New study links air pollution to Bipolar Disorder

According to research conducted at the University of Chicago, people who live in a polluted city are more vulnerable to mental diseases, including Bipolar Disorder and Depression. The researchers studied the health records of more than 152 million people in the US and 1.4 million people in Denmark born between 1979 and 2002. The study showed a significant increase in the prevalence of neuropsychiatric disorders among people who are exposed to environmental pollution. A 65% increase in major depression and a 27% increase in bipolar disorder and had been recorded for countries with the worst air quality. The study was published in PLOS Biology Journal on August 20, 2019.

“Our studies in the US and Denmark show that living in polluted areas, especially early in life, is predictive of mental disorders,” said computational biologist Atif Khan.

The research also found a strong link between polluted soil and the increased risk of personality disorder. The researchers later examined the prevalence of neuropsychiatric disorders in Danish adults who had lived in areas with poor air quality up to their tenth birthdays. A 29% increase in bipolar disorder, a 50% increase in severe depression and a 162% increase in personality disorders were recorded for people who live in an area with poor quality air. Childhood exposure to poor air quality has been linked to almost two-times increase (almost 148%) in schizophrenia in Danish people.

Air pollutants can have an adverse impact on our brain and affect our emotional, physical, and mental health. Earlier, mental health conditions like Bipolar disorder, depression, anxiety, and psychosis were not associated with exposure to poor air quality. However, several studies conducted in 2019 provide evidence of the link between mental health issues and air pollution. Research also shows a link between lower IQ, Parkinson’s diseases, and Alzheimer’s and air pollution.

Traffic noise is a prominent factor that can be linked to both air pollution and mental health. It can increase stress and disrupt sleep.

Some of the smallest particles of air pollution or particulate matter are known as PM2.5, are 70 times smaller than the width of human hair. These particles, when inhaled, pass through the lining of the lungs into our bloodstream and finally to our brain. These tiny particles of air pollution are responsible for causing inflammation which then leads to severe mental health conditions and even epigenetic changes which affect the activity of DNA and often leading to altered level of brain chemicals.

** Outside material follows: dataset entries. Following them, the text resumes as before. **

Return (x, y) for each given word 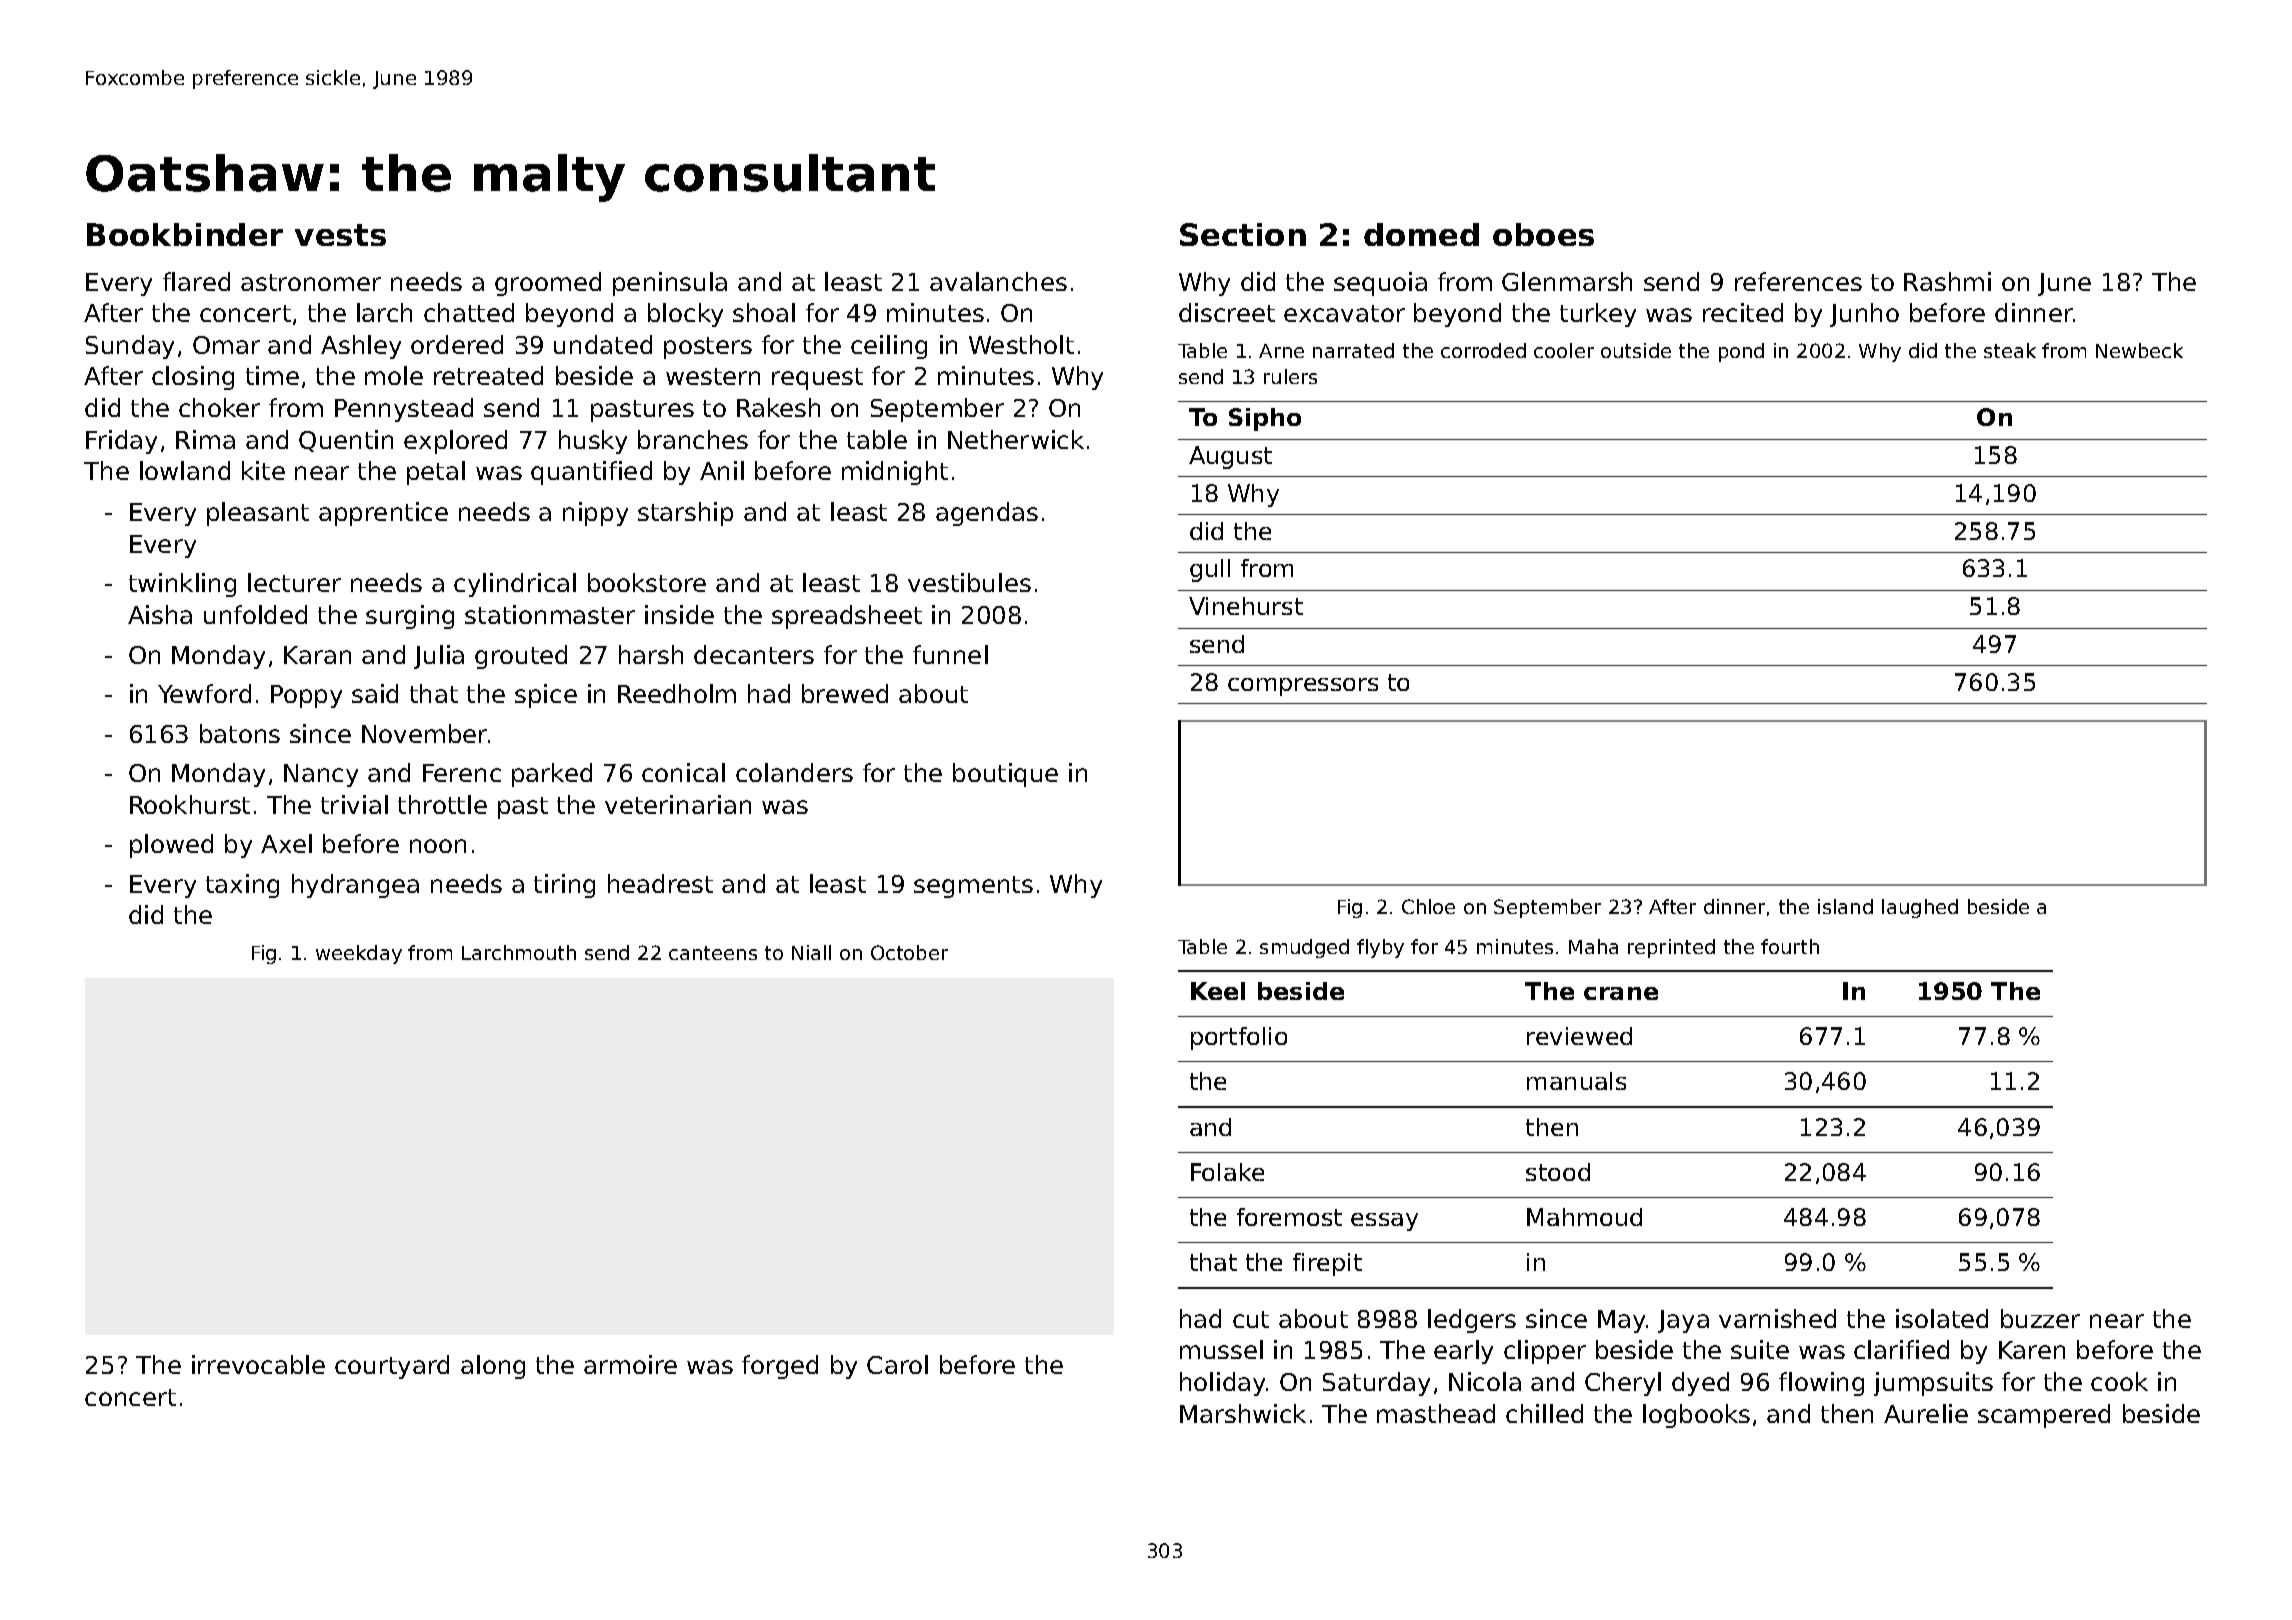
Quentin (346, 441)
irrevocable (258, 1364)
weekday (359, 954)
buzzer (2040, 1318)
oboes (1543, 234)
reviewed (1579, 1036)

The evidence is not very strong due to the lack of data on what an individual’s real exposure to air pollution has been. Some research studied city-wide air quality measurements rather than specific addresses.

“There’s quite a few known triggers (for mental illness), but pollution is a new direction,” study leader Andrey Rzhetsky, of the University of Chicago, told the Thomson Reuters Foundation.

The World Health Organization (WHO) has estimated that air pollution kills 7 million people each year, which is equivalent to 13 deaths every minute. The number of deaths is more than the number of people killed by malaria, HIV, AIDS, tuberculosis, and murder combined together.

According to research published by US nonprofit, the Health Effects Institute, earlier this year, air pollution can also shorten the life expectancy of children born today by an average of 20 months.